Thursday, September 29, 2011

Nerd Alert

 I'm just back from my Nerdy Education Book Club.  This is the one where we pick education-related texts and discuss them in terms of our own jobs, experiences, and philosophies.  Tonight, we discussed a book on how you should only teach reading, writing, and discussion; and until you are teaching those things well, you shouldn't do anything else.

The book was called Focus by a guy named Mike Schmoker.  There were parts of the book I really enjoyed and learned from.  For instance, Mike really drove home the importance of checking for understanding.  This is something I haven't done so well in the last few years, so I appreciated the pep talk.

Other parts of the book, I didn't care for. Basically, those were the parts about how any idiot without an ounce of creativity can teach a good lesson if they just follow an easy formula and why won't the administrators just adequately supervise and enforce.

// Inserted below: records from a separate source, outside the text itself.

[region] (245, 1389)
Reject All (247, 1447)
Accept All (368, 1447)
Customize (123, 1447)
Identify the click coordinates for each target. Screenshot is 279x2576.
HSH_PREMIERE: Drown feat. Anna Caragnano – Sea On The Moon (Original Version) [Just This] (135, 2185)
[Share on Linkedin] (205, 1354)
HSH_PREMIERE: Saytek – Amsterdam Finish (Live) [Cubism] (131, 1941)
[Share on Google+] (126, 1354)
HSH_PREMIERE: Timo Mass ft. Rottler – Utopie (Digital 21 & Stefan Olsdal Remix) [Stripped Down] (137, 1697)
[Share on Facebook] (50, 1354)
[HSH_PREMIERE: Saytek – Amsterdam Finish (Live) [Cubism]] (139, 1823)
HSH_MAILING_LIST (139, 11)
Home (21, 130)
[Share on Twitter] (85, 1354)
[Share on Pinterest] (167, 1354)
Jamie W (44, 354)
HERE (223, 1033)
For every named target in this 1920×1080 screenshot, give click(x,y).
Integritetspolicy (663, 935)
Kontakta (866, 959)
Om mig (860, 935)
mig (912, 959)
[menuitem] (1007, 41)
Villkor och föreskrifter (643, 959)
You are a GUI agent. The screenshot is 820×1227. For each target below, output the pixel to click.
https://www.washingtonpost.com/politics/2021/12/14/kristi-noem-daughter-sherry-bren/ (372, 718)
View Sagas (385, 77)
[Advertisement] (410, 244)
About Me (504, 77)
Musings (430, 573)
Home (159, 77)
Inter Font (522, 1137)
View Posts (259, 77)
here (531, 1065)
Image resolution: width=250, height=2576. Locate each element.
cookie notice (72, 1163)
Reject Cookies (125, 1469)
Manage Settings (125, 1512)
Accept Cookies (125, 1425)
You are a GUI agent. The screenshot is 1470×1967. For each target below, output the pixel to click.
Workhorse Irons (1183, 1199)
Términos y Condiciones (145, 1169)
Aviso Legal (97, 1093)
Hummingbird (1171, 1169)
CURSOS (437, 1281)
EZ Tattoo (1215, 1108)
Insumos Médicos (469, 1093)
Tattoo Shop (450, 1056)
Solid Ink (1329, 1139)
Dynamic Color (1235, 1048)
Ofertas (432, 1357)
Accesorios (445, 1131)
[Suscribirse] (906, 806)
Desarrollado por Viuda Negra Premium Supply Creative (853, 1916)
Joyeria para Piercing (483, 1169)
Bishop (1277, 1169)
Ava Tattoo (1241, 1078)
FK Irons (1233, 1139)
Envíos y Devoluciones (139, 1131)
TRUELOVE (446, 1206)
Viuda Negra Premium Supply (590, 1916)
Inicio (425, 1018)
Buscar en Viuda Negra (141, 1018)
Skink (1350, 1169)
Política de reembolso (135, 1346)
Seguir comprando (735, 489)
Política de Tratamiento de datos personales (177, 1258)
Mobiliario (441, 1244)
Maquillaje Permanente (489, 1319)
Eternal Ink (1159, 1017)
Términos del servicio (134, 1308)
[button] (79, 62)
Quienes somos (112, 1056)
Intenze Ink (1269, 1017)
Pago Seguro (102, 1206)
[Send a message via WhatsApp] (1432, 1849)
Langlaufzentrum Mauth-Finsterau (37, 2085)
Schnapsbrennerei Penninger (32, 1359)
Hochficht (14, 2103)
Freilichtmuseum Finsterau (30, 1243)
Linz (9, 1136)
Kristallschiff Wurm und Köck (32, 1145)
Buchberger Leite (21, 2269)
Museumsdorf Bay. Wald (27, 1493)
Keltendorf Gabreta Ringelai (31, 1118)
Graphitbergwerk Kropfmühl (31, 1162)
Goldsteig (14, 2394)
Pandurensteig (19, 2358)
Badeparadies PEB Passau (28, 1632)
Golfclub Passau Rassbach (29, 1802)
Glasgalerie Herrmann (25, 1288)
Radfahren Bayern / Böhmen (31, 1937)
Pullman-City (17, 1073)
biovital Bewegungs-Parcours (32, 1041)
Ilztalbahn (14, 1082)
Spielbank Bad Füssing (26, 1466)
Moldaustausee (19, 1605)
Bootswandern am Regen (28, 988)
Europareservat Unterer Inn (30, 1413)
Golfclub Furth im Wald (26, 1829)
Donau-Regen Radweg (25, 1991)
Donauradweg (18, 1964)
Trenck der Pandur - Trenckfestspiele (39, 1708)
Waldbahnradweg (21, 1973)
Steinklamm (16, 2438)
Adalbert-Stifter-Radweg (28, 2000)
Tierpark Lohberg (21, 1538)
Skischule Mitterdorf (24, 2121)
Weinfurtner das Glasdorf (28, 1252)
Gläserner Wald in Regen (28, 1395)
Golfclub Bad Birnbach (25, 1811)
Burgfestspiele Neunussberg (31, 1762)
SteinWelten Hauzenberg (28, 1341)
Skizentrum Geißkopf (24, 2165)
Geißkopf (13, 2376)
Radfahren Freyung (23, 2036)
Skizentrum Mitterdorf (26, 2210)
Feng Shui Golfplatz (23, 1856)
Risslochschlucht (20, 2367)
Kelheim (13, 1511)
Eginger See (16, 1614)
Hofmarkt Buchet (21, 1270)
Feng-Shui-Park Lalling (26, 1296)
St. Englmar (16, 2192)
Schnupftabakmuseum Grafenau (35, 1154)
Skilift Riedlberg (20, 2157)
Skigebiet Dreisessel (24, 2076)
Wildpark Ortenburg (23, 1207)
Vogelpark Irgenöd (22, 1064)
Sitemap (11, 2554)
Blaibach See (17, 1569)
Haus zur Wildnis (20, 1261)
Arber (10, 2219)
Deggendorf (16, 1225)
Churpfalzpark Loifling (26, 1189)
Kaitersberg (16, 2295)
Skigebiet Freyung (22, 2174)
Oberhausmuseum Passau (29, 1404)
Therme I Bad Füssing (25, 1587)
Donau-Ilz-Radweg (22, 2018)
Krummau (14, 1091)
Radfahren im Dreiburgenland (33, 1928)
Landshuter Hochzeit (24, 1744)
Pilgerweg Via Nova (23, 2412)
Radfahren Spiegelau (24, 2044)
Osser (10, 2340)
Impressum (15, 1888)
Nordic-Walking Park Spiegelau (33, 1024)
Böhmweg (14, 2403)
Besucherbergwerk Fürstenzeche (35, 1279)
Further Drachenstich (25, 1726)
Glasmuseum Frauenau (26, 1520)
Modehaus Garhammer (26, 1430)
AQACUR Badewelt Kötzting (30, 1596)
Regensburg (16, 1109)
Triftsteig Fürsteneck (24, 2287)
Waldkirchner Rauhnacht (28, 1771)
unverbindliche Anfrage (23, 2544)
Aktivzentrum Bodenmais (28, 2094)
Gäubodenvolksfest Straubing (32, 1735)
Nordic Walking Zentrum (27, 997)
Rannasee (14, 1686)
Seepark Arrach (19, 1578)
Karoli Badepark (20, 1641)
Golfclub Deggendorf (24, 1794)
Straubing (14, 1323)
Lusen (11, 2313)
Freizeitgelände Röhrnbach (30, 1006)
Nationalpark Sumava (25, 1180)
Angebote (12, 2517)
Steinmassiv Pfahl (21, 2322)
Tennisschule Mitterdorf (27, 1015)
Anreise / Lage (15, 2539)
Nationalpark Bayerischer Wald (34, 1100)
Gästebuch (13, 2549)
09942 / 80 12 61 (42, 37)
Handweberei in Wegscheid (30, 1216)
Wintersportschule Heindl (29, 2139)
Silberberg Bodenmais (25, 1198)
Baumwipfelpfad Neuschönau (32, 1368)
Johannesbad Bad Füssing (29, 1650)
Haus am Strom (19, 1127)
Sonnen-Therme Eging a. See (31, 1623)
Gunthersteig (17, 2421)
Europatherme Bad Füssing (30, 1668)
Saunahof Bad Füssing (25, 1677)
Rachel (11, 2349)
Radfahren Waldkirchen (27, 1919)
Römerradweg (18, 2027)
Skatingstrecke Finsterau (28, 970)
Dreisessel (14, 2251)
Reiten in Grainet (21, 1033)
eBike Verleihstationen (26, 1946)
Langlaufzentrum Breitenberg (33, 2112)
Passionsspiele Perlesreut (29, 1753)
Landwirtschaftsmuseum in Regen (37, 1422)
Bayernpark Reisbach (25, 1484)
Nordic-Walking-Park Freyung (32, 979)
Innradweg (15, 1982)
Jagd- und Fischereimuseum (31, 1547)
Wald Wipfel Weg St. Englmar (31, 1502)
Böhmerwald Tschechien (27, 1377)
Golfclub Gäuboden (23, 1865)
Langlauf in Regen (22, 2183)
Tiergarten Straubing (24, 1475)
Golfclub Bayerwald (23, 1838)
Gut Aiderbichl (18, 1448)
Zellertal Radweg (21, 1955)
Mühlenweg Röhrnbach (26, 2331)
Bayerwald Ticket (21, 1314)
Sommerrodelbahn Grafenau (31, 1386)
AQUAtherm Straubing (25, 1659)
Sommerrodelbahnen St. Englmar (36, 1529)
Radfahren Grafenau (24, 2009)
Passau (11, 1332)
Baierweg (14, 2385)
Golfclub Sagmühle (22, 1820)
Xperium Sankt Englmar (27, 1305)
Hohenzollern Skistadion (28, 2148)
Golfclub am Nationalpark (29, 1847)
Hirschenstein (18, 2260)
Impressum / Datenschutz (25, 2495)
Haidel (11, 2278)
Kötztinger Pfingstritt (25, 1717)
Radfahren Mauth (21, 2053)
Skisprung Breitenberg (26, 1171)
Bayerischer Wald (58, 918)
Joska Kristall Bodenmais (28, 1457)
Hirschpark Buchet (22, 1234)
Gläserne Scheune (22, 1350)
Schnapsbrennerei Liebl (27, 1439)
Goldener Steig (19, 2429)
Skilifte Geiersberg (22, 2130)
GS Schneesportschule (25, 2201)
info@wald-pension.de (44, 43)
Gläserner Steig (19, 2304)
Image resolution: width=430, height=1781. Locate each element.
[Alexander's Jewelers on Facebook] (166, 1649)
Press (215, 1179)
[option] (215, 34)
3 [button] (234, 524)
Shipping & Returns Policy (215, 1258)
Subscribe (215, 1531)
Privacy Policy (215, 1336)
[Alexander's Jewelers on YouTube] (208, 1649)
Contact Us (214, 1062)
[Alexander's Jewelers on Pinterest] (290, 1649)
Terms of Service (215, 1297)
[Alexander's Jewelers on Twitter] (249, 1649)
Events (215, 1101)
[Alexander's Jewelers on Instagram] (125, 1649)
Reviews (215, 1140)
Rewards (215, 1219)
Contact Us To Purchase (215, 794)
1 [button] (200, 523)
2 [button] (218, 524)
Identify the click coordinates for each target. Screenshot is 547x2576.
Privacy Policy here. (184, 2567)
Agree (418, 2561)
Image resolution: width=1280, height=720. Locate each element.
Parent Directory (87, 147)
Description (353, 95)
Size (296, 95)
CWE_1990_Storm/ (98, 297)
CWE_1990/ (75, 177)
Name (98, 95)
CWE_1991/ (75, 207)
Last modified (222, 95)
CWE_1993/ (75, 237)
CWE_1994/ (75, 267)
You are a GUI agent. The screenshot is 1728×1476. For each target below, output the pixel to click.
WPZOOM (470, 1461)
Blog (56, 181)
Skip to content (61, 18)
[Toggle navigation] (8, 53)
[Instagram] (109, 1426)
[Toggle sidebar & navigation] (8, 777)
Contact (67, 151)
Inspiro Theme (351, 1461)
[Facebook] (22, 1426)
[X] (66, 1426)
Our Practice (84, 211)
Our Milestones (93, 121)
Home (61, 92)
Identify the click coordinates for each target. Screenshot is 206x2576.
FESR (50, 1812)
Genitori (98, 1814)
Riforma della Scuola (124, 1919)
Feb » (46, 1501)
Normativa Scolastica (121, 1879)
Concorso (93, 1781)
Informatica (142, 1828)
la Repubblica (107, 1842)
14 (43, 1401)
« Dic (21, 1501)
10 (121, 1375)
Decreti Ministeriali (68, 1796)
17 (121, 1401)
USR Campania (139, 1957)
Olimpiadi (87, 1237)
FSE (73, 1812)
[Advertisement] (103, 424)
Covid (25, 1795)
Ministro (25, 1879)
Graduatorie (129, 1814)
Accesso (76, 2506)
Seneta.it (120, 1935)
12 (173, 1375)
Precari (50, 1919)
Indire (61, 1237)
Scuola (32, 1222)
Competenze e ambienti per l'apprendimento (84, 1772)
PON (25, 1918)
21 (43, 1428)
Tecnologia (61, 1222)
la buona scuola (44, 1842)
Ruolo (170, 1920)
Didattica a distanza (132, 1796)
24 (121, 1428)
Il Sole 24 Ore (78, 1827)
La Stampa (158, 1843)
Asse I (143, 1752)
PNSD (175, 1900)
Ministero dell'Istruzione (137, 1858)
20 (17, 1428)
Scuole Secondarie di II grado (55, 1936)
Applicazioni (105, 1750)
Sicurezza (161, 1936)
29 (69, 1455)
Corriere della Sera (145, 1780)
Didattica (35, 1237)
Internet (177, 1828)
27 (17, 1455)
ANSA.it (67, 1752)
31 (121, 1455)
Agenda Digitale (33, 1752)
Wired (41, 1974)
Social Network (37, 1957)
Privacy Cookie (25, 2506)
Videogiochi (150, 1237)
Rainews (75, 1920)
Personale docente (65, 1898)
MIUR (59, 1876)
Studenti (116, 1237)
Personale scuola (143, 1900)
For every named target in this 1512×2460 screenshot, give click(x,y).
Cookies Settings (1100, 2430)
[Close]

Overall, I found the book to be condescending, but still useful.  Does that make sense?  Anyway, if you want to read it, as Lee says, you should.

2 comments:

LH said...

I got about halfway through it. It was getting repetitive... A bad sign for
Such a skinny book. I liked his condemnation of canned programs. Didn't
Like his idea that curriculum design was easy peasy lemon squeezy.

KC said...

Agreed. I stopped reading after the language arts chapter, which was about halfway through.
I ended up liking the book more after my book club discussion. It was kind of interesting because many of them observe tons of teachers for their jobs, and they say that actually, people don't do the stuff Schmoker was talking about.